I'll add that the Senate, the entire system, depends on Canadians having at least a smidge of intelligence. The Founders assumed Canadians wouldn't stand for a Duffy in the Senate. An overly partisan government would face the wrath of the voters. They didn't count on insane region based parties or stupid voters. I don't, however, believe the system should be changed just to reflect Canadians' laziness and ignorance.

Terence said...

I say we need proportional representation in parliamnet before we need a reformed senate.
PR would give voice to all voters and allow for more open debate in parliament through more free votes.

Shiner said...

I say we need proportional representation in parliamnet before we need a reformed senate.
PR would give voice to all voters and allow for more open debate in parliament through more free votes.


This would seem the logical course of action if someone is really concerned about democracy. The anger and frustration that the Senate attracts is strange given that the House of Commons isn't completely democratic. That said, I'm as against PR as I am a reformed Senate. ;)

Volkov said...

Shiner,

Which is by design. The Senate ensures that the views of the country are all represented, even in a majority government.

Seeing as how there are no NDP or Bloc or Green Senators, and only two groups who vie for power, you can barely claim that the "views of the country are all represented." That's utter BS. And besides, why not pin it to an elected and accountable, note that key word, Senate which Canadians can decide for themselves?

I don't know why everyone assumes that the Senate isn't working the way it's supposed to.

The problem is that we don't think its working the way we want it to - not how its "supposed" to.

In this case Canada has one of the most stable governments and policy environments anywhere.

Ha! Our recent governments have been "stable" and have presented good "policy environments"? Really? 'Cause I think you're not paying attention enough to the goings on up on the Hill.

I'll add that the Senate, the entire system, depends on Canadians having at least a smidge of intelligence. The Founders assumed Canadians wouldn't stand for a Duffy in the Senate. An overly partisan government would face the wrath of the voters. They didn't count on insane region based parties or stupid voters. I don't, however, believe the system should be changed just to reflect Canadians' laziness and ignorance.

### [TASK SET]
A) Answer these questions about the comment thread on Senate reform:
(i) According to Terence's comment, what is needed in parliament before a reformed senate?
(ii) Which parties are named as having no Senators?
(iii) According to the thread, what did the Founders assume Canadians would not stand for?
B) Extend the comment thread on Senate reform by writing what follows its final comment.

### [GIVEN ENTRIES]
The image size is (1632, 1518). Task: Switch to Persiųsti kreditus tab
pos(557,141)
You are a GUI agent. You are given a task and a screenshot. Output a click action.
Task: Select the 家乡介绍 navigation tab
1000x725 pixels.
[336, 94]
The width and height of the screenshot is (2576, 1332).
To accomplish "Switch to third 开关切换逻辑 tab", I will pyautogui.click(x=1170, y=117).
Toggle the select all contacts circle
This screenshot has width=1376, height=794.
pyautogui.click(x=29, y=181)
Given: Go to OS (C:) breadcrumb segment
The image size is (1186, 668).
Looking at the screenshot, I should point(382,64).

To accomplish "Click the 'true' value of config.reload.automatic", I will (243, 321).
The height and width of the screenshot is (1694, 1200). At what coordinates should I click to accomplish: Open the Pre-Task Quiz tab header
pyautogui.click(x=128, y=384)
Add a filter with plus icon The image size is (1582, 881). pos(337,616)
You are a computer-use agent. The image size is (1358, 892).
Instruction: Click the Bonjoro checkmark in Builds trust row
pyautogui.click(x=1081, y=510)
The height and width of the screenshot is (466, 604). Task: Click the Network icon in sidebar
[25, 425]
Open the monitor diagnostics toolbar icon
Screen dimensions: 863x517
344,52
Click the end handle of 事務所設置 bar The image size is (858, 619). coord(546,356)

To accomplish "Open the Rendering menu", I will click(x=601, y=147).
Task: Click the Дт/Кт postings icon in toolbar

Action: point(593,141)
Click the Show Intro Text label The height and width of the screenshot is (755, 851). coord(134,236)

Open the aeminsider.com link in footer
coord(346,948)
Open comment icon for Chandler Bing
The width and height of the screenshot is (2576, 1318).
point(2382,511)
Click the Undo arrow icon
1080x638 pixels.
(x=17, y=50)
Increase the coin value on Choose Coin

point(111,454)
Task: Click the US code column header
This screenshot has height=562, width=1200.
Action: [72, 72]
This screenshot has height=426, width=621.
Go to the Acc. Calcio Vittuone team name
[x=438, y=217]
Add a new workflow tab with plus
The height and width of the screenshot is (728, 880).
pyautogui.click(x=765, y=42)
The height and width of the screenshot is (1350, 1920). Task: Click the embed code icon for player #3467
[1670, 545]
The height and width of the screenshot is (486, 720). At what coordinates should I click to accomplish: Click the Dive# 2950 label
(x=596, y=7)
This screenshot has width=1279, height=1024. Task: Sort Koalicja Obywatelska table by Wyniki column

### [EXPECTED OUTPUTS]
A)
(i) Proportional representation.
(ii) The NDP, the Bloc, and the Greens.
(iii) A Duffy in the Senate.

B)
Ah, the old elitist argument of "the voters are too stupid to leave it up to them." A typical response, if anything.

The fact is that Canadians, "stupid" or not, deserve a voice in one of our chambers. They currently don't have any decision making powers over it, except through an indirect and usually disappointing method of partisan appointment. This is a democracy where our chambers are, or at least should be, accountable to the voters. Both of them, whether or not you like the decisions they make.

Koby said...

Volkov: "In fact, they're completely useless"

No they are not less than useless and that is the problem.

As I said above, Harper's actions could either transform an unelected political body with no real power into a largely unelected political body with real political power or commit Canadians to the farcical and expensive act of electing people to office who hold no real power. Always content to play the Tin Man and Lion to Conservatives scarecrow, the Liberals remain largely mum on the subject.

Volkov: "At least with reform we work towards a standard we want, whether its "sober second thought" or provincial representation or whatever, instead of giving up on it and handing power over to bureaucrats who would end up doing the exact same thing the current unreformed Senate does."

Let us not candy coat what the senate was designed to do by calling it chamber of "sober second thought." The Canadian and US senates were both modeled after the Britain’s House of Lords. Having a second house was designed to serve two purposes; the first was to serve as an "elitist check" against the will of the people. The other purpose, of course, was to provide regional representation. Smaller states and Provinces wanted their interests protected before agreeing to form a Federation. For example, the Southern States wanted to make sure the Northern States, were most Americans lived in and live now, would not be able to abolish slavery.

To think that we need to reform the senate so that it again serves the second purpose is without merrit.

First such an argument rests on a false contrast; seats in the House of Commons are supposed to be assigned on basis of population, but in actuality that is not the case. Consider the 905. There are currently 4 plus million living in the 905 and there are currently 32 seats for an average of just over 127,000 people per riding. There are 6 ridings with over a 140,000 people in the 905, Bramalea - Gore - Malton (152,698) Brampton West (170,422) Halton (151,943), Mississauga - Erindale (143,361) Oak Ridges - Markham (169,642) and Vaughan (154,206). By contrast there are 4.5 million people in Sask, Man, NWT, Nuv, Yuk, PEI, NS, NFLD, and NB and there are 62 seats for an average of 72,000 people per riding. Moreover, there is but one riding in the 9, Selkirk Interlake (90,807), with over 90,000 people. Given current growth trends, there will be more people in the 905 than the aforementioned provinces and territories by 2011. Given population growth, Harper would have to give Ontario alone another 70 seats to make things half way equal.

Second, the people living in Canada’s less populated provinces have a mechanism to assure that regional concerns are addressed; it is called provincial jurisdiction and provincial representation. By the very nature of living in a province with a small population, the 135,851 people in PEI have plenty of ways of addressing regional concerns that are not available to, for example, the 136 470 people living in Mississauga - Brampton South.

Shiner said...

Seeing as how there are no NDP or Bloc or Green Senators, and only two groups who vie for power, you can barely claim that the "views of the country are all represented." That's utter BS.>


Oh bugger yourself. There are two governing parties in Canada, get over it. The Senate represents every elected government over a generation.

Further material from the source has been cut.